Die deutsche Industrie befinde sich nach Worten des NRW-Metallarbeitgeberpräsidenten inmitten einer handfesten Rezession. Zudem müsse sie eine massive Strukturkrise bewältigen, die sowohl Folge jahrelang falscher wirtschaftspolitischer Weichenstellungen in Deutschland als auch zunehmend protektionistischer Entwicklungen auf den Weltmärkten sei. Gegenüber 2018 sei allein die Produktion in der M+E-Industrie um 20 Prozent zurückgegangen. Dies schlage inzwischen auch auf die Beschäftigung durch, die Personalpläne der M+E-Betriebe seien trotz des gravierenden Fachkräftemangels mittlerweile überwiegend negativ. Viele Standorte und Arbeitsplätze seien bedroht. Zugleich gehe die konjunkturelle Abwärtsspirale ungebremst weiter nach unten. In den ersten acht Monaten des laufenden Jahres seien die Produktion um 7,1 Prozent, die Bestellungen um 6,4 Prozent und der Absatz um 6,1 Prozent gesunken.

Vor dem Hintergrund dieser Entwicklung forderte Kirchhoff die Gewerkschaft auf, die Erwartungen ihrer Mitglieder für die Tarifrunde 2024 zu dämpfen. Die Sieben-Prozent-Forderung sei im Frühjahr mit der Hoffung auf ein besseres zweites Halbjahr beschlossen worden. Dies sei spätestens jetzt völlig unrealistisch, Das Jahr 2024 stehe im Zeichen der Rezession. „Mit unserem Angebot zeigen wir der IG Metall einen langfristigen Weg auf, wie wir diese Tarifrunde lösen können“, erklärte Kirchhoff. Die Tarifparteien stünden mehr denn je in der Verantwortung, „in diesen für unser Land so volatilen Zeiten für Stabilität und Verlässlichkeit zu sorgen“. In dieser schwierigen Lage sei jetzt einmal mehr der Nachweis für eine funktionierende Tarifpartnerschaft im größten deutschen Industriezweig zu erbringen. Er erwarte, so Kirchhoff, dass auch die IG Metall hierzu bereit sei.

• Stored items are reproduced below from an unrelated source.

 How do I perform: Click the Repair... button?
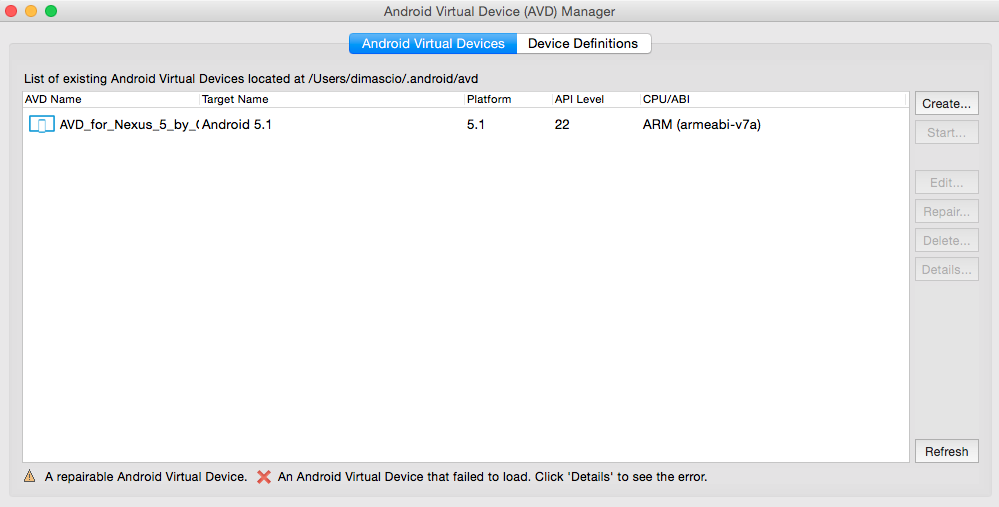pyautogui.click(x=946, y=212)
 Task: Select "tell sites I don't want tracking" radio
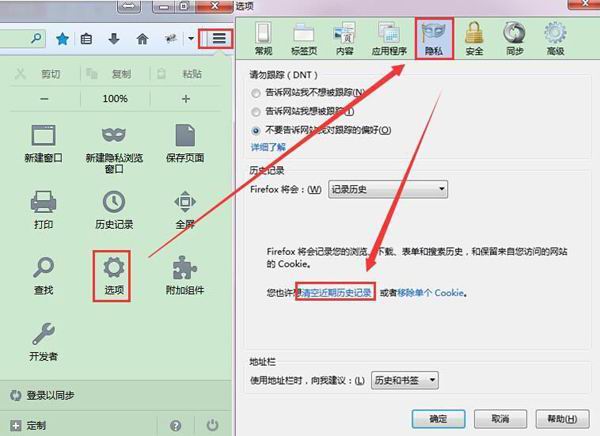pos(256,93)
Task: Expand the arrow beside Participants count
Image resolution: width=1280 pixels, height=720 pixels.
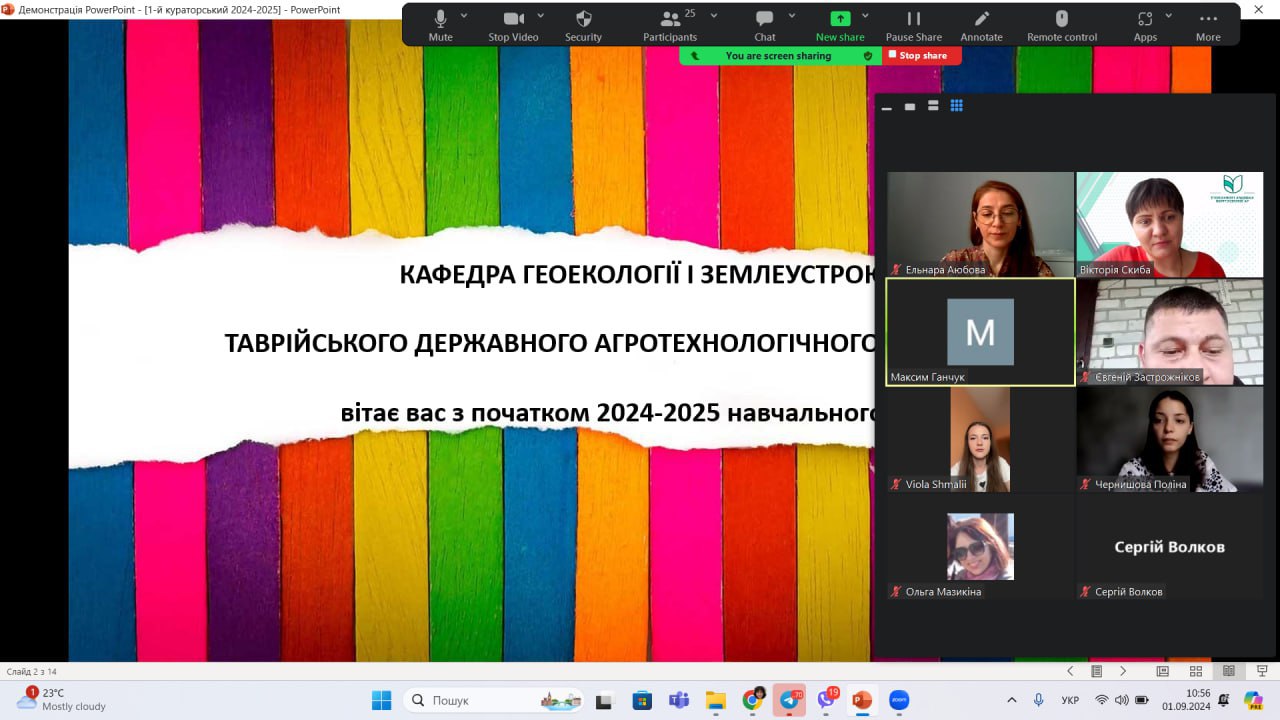Action: [715, 16]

Das sagt der Präsident von Gesamtmetall dazu

Gesamtmetall-Präsident Dr. Stefan Wolf: „Uns ist dabei bewusst, dass die durch eine solche Erhöhung gegebene Reallohnsicherung in diesen Zeiten einer gehörigen Kraftanstrengung der Unternehmen bedarf. Deshalb muss zwingend die automatische Differenzierung ausgeweitet und dauerhaft fortgeschrieben werden. Dies und die lange Laufzeit sind das Zeichen an die Unternehmen, das Planungssicherheit und Schutz vor Überforderung verbindet.

Unsere Kernaufgabe als Tarifpartner muss sein, den Standort zu stärken. Wenn uns das gelingt, stärken wir auch den Flächentarif. Wir haben als Tarifpartner beide Verantwortung dafür, die Verhandlungen nicht eskalieren zu lassen und rasch zu einem guten Abschluss zu gelangen. Das wäre das Zeichen an die Politik, nun ihrer Verantwortung für den Standort nachzukommen.“

Als Termin für die 3. Tarifverhandlung in NRW wurde der 31. Oktober 2024 in Neuss vereinbart. Der Norden wird sich bereits am 29. Oktober in Kiel treffen.

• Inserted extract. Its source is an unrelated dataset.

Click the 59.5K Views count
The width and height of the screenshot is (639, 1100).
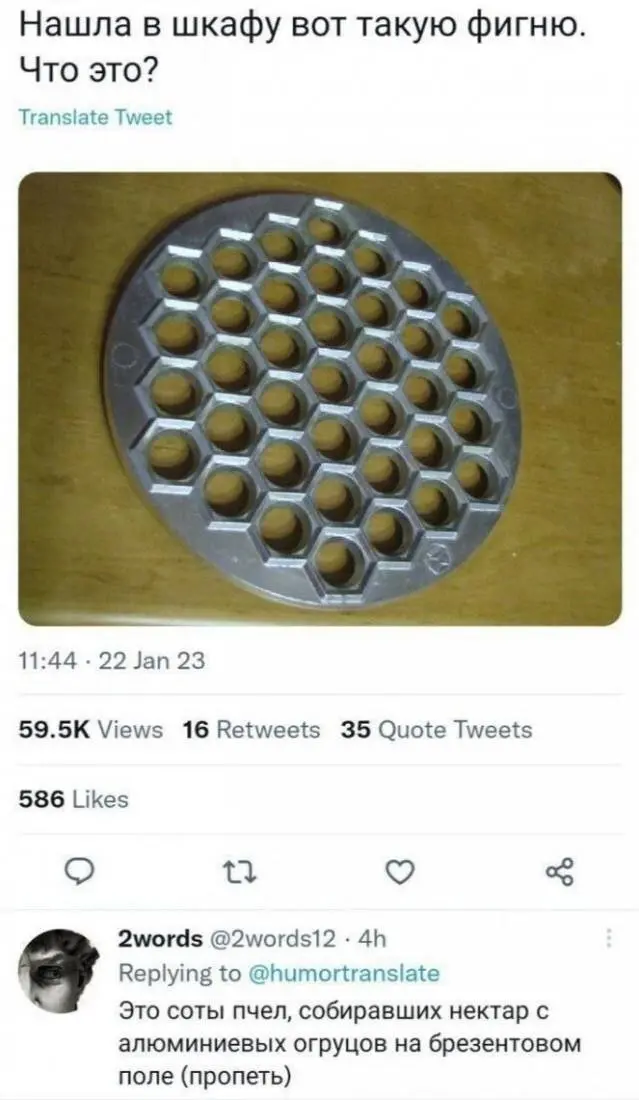(90, 730)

Rückblick auf den ersten Verhandlungstag

In der ersten Verhandlungsrunde, die am 12. September in Aachen stattfand, brachte die Gewerkschaft IG Metall ihre Forderungen klar auf den Tisch: Eine Lohnerhöhung von sieben Prozent für die 4,6 Millionen Beschäftigten der Branche sowie eine monatliche Erhöhung von 170 Euro für Auszubildende. Diese Forderungen treffen auf eine wirtschaftlich angespannte Situation, die von den Arbeitgebern betont wurde.

Präsident Arndt G. Kirchhoff vom Arbeitgeberverband Metall- und Elektro-Industrie Nordrhein-Westfalen (METALL NRW), betonte, dass eine Erhöhung der Löhne um sieben Prozent angesichts der wirtschaftlichen Lage unrealistisch sei. Kirchhoff warnte vor den Folgen eines überzogenen Tarifabschlusses und rief dazu auf, pragmatische Lösungen zu finden, um die Wettbewerbsfähigkeit und den Erhalt von Arbeitsplätzen in NRW zu sichern.

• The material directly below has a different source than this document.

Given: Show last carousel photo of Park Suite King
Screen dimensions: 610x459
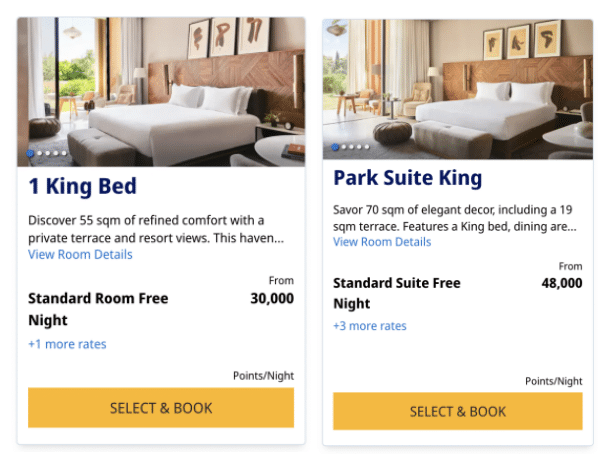Looking at the screenshot, I should (369, 147).
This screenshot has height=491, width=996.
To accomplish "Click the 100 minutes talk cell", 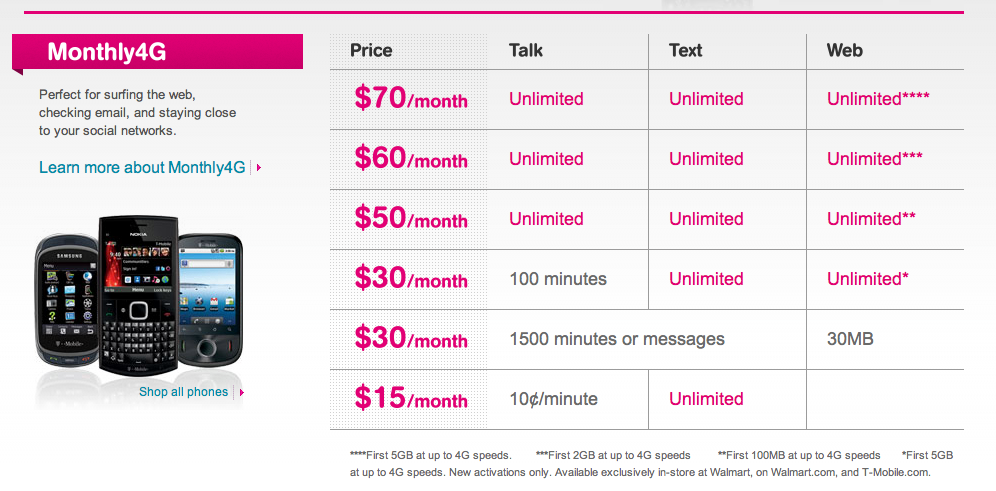I will click(x=558, y=279).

Auch die IG Metall sieht die Herausforderungen der Branche und kritisiert seit Monaten zu hohe Energiekosten sowie langwierige bürokratische Hürden. Die Tarifverhandlungen werden in den kommenden Wochen fortgesetzt, und es bleibt abzuwarten, ob NRW erneut einen Pilotabschluss aushandeln wird. Knut Giesler, Bezirksleiter der IG Metall in NRW, erklärte, dass Nordrhein-Westfalen bereit sei, diesen zu übernehmen.

Meine Meinung

Eine besondere Rolle kommt in dieser Gemengelage dem Mittelstand zu. Er steht vor erheblichen Herausforderungen, wie die aktuelle Lage verdeutlicht. Obwohl oft nur die großen Konzerne im Fokus stehen, macht der Mittelstand über 96% unserer Wirtschaft aus und ist das Rückgrat der deutschen Wirtschaftslandschaft. Umso besorgniserregender sind die jüngsten Zahlen und Einschätzungen: Die Auskunftei Creditreform beschreibt den Zustand vieler mittelständischer Unternehmen als „nahezu depressiv“. Das Geschäftsklima ist bereits das zweite Jahr in Folge negativ, die Umsätze gehen zurück, und die Investitionsbereitschaft ist im aktuellen Konjunkturtief auf einem Tiefpunkt.

Passend dazu veröffentlichte Bundeswirtschaftsminister Robert Habeck diese Woche eine weitere alarmierende Zahl: Die Wirtschaft soll 2024 um -0,2 Prozent schrumpfen. Dieser Rückgang verdeutlicht die Herausforderungen, denen der Mittelstand gegenübersteht, und zeigt, dass die konjunkturelle Erholung länger auf sich warten lässt, als viele erhofft hatten. Diese Entwicklungen machen deutlich, wie dringend Unterstützung und gezielte Maßnahmen für diese zentrale Säule unserer Wirtschaft erforderlich sind. Und dazu gehört auch ein solider und fairer Tarifabschluss.